The art of Ala Ebtekar is as simple as it is effective. Ebtekar was born in the United States and raised in California but retained a strong connection to the land of his heritage, Iran. You can nearly see in Ebtekar’s work a gazing at home from far away, a sort of portal. Ebtekar is definitely referencing the cosmic with this work. He says of the Sufi influence behind his work, “Sufis believe that existence is of two natures – both earthly and divine – and it’s that transition between these two states that’s represented by an arch. The arch could be in architecture, but it could also be a beloved’s eyebrow, and how that’s an entrance to that other space.” Ebtekar also subtly uses Western imagery in addressing this “other space” – you’ll notice some of these pieces printed on the back of science fiction movie posters.

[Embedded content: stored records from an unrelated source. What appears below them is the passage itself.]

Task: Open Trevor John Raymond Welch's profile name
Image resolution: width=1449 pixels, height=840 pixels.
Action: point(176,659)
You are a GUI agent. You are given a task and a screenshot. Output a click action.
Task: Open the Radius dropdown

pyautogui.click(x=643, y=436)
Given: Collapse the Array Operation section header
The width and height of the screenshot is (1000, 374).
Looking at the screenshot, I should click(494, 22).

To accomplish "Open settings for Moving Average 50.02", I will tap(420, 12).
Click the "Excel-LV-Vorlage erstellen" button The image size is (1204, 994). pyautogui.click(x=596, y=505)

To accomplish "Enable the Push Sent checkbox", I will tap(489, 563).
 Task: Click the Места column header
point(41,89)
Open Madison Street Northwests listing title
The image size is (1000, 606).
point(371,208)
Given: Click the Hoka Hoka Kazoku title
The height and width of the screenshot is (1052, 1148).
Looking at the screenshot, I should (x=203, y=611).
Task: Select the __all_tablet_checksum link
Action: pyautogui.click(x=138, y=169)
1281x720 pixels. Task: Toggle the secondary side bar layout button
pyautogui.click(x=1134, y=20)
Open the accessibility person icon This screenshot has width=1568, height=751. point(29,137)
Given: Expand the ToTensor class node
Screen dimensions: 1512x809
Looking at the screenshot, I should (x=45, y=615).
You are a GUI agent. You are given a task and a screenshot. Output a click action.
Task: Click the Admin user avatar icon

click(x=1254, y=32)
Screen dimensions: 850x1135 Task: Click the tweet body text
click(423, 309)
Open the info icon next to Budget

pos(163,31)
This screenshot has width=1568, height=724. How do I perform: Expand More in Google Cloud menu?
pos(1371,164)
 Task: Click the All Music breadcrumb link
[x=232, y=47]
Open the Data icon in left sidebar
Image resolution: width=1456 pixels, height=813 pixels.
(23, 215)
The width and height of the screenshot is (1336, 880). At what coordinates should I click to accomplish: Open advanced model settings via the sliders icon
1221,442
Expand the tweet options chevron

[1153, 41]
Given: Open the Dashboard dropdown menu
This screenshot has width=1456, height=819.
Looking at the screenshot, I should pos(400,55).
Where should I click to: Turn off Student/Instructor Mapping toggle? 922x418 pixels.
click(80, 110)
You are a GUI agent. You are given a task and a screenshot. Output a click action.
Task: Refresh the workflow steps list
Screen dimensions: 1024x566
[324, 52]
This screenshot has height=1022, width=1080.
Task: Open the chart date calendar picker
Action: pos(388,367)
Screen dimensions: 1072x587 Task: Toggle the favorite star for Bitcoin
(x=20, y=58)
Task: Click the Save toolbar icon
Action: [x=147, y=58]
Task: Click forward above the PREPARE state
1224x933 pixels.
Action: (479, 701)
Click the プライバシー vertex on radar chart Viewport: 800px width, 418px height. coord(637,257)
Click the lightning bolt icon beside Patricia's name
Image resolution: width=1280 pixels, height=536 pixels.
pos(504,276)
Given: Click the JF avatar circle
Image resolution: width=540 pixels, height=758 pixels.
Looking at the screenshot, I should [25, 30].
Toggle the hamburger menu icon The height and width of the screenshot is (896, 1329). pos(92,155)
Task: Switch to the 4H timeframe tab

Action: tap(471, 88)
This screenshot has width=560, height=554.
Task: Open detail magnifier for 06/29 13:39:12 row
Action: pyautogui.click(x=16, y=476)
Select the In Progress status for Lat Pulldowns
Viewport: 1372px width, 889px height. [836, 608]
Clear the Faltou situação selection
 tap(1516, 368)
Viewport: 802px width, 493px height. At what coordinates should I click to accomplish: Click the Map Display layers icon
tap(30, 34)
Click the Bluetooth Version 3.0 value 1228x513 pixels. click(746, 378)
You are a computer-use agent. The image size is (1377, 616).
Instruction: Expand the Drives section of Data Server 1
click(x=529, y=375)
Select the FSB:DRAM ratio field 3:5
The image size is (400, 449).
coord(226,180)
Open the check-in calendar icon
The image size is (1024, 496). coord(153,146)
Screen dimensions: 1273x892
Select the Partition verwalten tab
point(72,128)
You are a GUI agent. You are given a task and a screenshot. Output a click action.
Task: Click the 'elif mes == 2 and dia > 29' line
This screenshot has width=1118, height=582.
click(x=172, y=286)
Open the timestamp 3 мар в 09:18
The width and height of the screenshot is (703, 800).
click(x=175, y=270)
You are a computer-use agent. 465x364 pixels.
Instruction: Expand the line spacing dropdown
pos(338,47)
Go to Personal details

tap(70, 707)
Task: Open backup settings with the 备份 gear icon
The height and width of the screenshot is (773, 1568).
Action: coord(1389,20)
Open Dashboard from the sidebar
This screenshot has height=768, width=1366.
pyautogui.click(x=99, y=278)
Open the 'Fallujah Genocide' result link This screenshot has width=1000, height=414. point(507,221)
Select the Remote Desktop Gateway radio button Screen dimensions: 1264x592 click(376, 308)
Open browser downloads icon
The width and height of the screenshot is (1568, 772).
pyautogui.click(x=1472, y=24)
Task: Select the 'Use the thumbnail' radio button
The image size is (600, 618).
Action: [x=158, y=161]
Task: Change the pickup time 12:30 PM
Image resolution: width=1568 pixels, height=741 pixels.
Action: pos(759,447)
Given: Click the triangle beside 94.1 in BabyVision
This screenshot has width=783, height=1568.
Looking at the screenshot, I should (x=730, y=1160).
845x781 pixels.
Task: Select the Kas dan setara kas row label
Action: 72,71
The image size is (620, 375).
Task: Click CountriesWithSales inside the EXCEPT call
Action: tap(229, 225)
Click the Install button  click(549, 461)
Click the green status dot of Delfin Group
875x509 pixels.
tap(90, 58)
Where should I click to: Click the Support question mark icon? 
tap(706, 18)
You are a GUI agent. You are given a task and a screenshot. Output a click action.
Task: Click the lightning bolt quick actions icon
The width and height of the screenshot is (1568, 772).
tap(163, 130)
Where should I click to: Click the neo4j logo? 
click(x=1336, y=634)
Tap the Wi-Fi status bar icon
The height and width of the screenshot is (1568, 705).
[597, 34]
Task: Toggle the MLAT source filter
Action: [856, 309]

Mixing an admiration for John Baldessari with her own childhood memories of cutting/altering magazines with her mother, Flore Kunst creates captivating collages from vintage postcards and magazines, while sprinkling a few contemporary clippings throughout. A graduate of Emile Cohl for design, Kunst’s eye for intriguing detail and clean lines is evident; however, it’s her creative visual juxtapositions that truly capture our attention most, allowing us to meditate on the female form and its signifiers from era to era– how it all clashes and confuses even the most contemporary culture and its psyche.
Inspired by her Oakland surroundings and the mysterious life of collected objects (from homeless shopping carts to a public disposal & recycling area), Amy Wilson Faville collages her own drawings in with an assortment of vibrant materials such as old mattress fabric, file folders, vintage wallpaper, and other scraps. Comparable to quilt-making, Faville’s compositions incorporate consistent patterns with eclectic pops of color, conceptually mirroring her subject matter.
Speaking on her Carts series specifically, Faville states, “My goal was to use the power of beauty to transform images of squalor into splendor.”
A. Ruiz Villar parcels out space in relation to geometric positions, with minimal pops of color threaded throughout. His subtle gradations of white give special depth and age to the work so imagery doesn’t feel flat, but formed, or architecturally emerging. These vibrant compositions are not easy to visually choreograph– however, Villar makes it look beautifully accidental and organic.
Of his work, Villar’s stance seems like a conceptual mash-up of science, math, and poetry, suggesting it “revolves around the quest for a language akin to the following factors: 1.1.1. Provisionality (doubt): Lack of an evident purpose. 1.1.2. Continuity: There are silences, there’s no rest. 1.1.3. Uprootedness: There’s no commitment to technique, structure, or materials.”
Whether it’s hand painted, collaged, and/or sewn together, Jenny Toth imaginatively entwines colorful drawings of the animal kingdom to meditate on a sometimes humorous, and always surreal study of the female condition.
Of her work, Toth states, “For many years I have been intrigued by the way women artists choose to depict themselves. Like many other artists, my view dramatically differs from a historical approach to the female model. I choose to include elements not traditionally viewed as beautiful—for example, a deformed toe, hairy legs, unkempt hair. However I have no interest in shocking the viewer, but seek to share my honest, uncensored observations. I have always been allergic to pretense and slickness.”